Document excerpt:
────
On Sat, Oct 1, 2011 at 2:48 PM, Alexandre Gramfort <
[email protected]> wrote:

>
> average the ROC curves across folds (train / test splits) is a way:
>
> http://scikit-learn.sourceforge.net/auto_examples/plot_roc_crossval.html
>
> then you can compare the mean ROC curves for the different algorithms.
>
> Just be careful not to estimate the model parameters using the test set.
>

I actually already tried something similar by averaging the auc for the roc
but what prevented me from trying to do what you suggest is that I see a
very high variance on my auc (and, in general, all the quality metrics from
my classifiers). Furthermore, I am unable to get the variance to decrease by
increasing the number of train/test pairs to try for cross validation.

Namely:
100 pairs: avg=0.425, std=0.349106001094
1000 pairs: avg=0.4725, std=0.354250970359
10000 pairs:avg=0.48235, std=0.352155473477

So, it is pretty clear to me that what I have here is either not the right
features builtin or just really noisy target data or both. As is, it seems
foolish and useless to pick a classifier and its parameters based on what I
have.
────
Problem set:
[a] According to the email, what happened to the variance when the writer increased the number of train/test pairs for cross validation?
[b] Please retype the email's text from "On Sat, Oct" to "the different algorithms.".
[c] In the email, what held the writer back from trying the suggested approach of averaging ROC curves across folds?
────
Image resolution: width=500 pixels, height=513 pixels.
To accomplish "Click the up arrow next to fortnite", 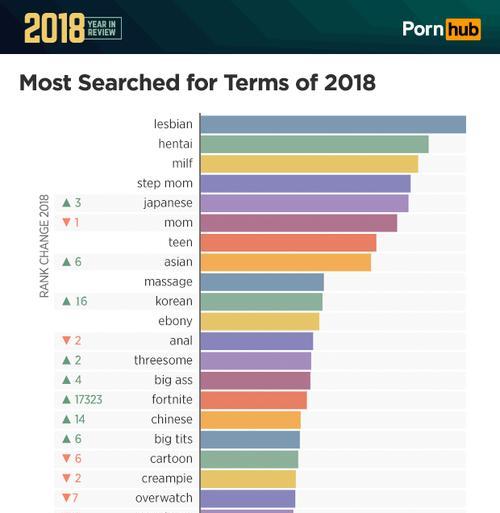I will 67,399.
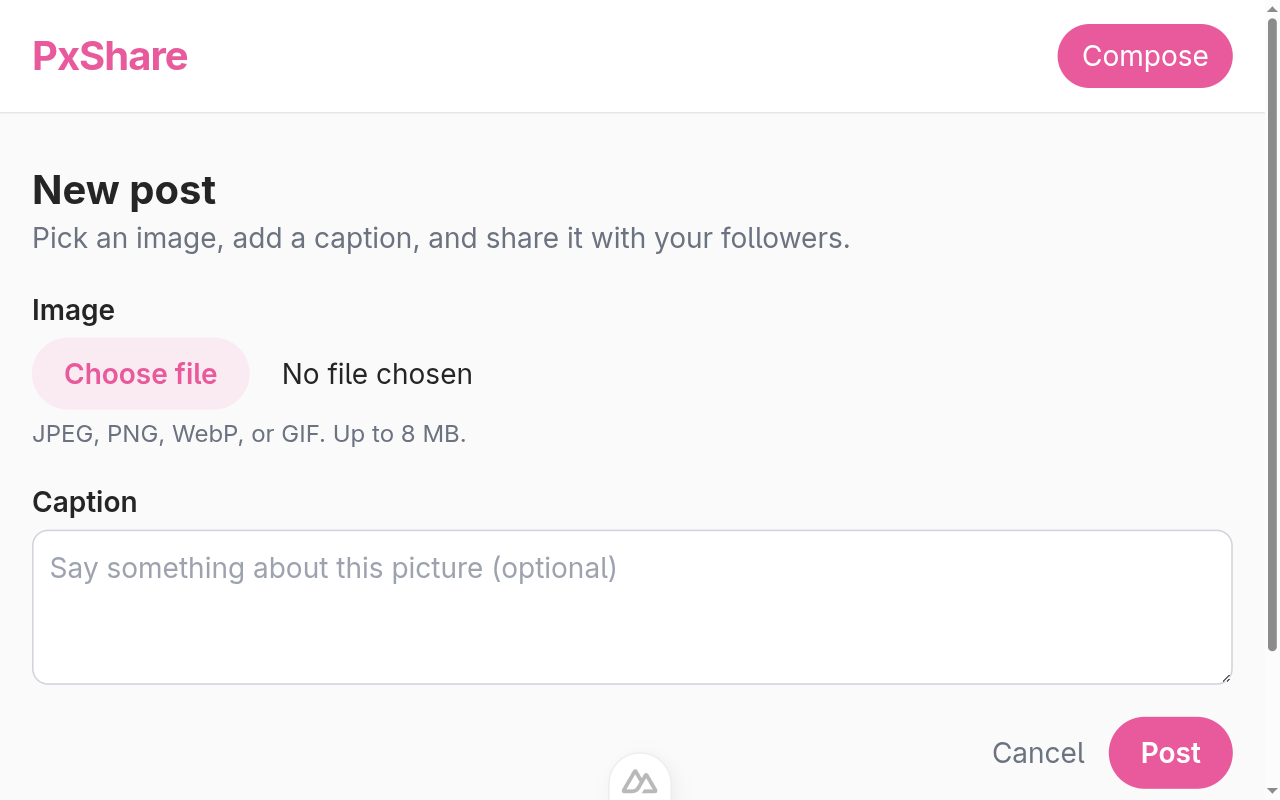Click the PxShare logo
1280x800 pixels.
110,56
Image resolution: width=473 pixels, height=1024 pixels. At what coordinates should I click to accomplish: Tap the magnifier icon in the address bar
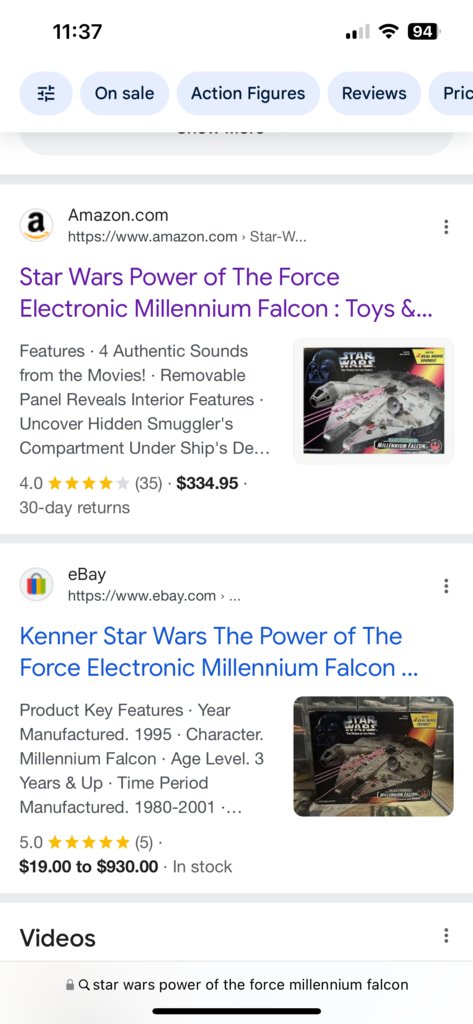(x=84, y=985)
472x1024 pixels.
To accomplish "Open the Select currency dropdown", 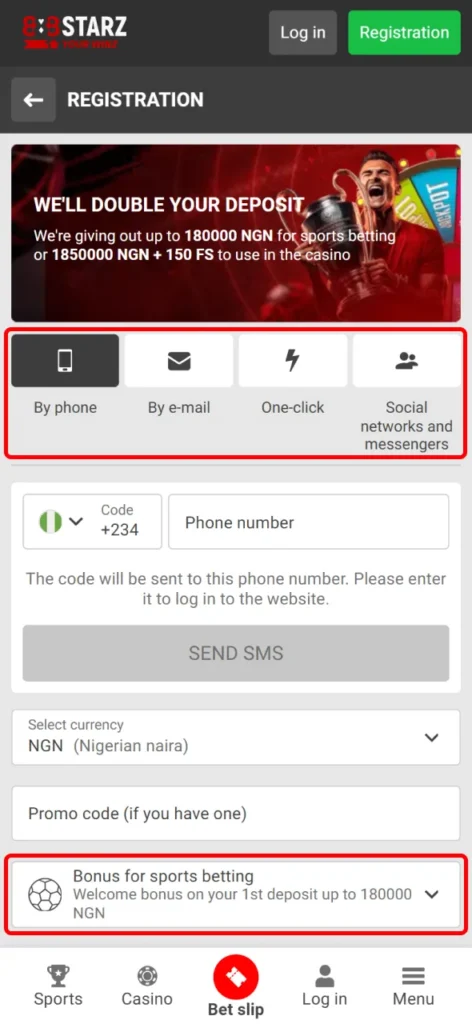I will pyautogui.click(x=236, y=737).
────
Responses by task:
[a] It did not decrease.

[b]
On Sat, Oct 1, 2011 at 2:48 PM, Alexandre Gramfort <
[email protected]> wrote:

>
> average the ROC curves across folds (train / test splits) is a way:
>
> http://scikit-learn.sourceforge.net/auto_examples/plot_roc_crossval.html
>
> then you can compare the mean ROC curves for the different algorithms.

[c] The writer saw very high variance in the AUC and in all the quality metrics from the classifiers. Increasing the number of train/test pairs for cross validation did not bring that variance down.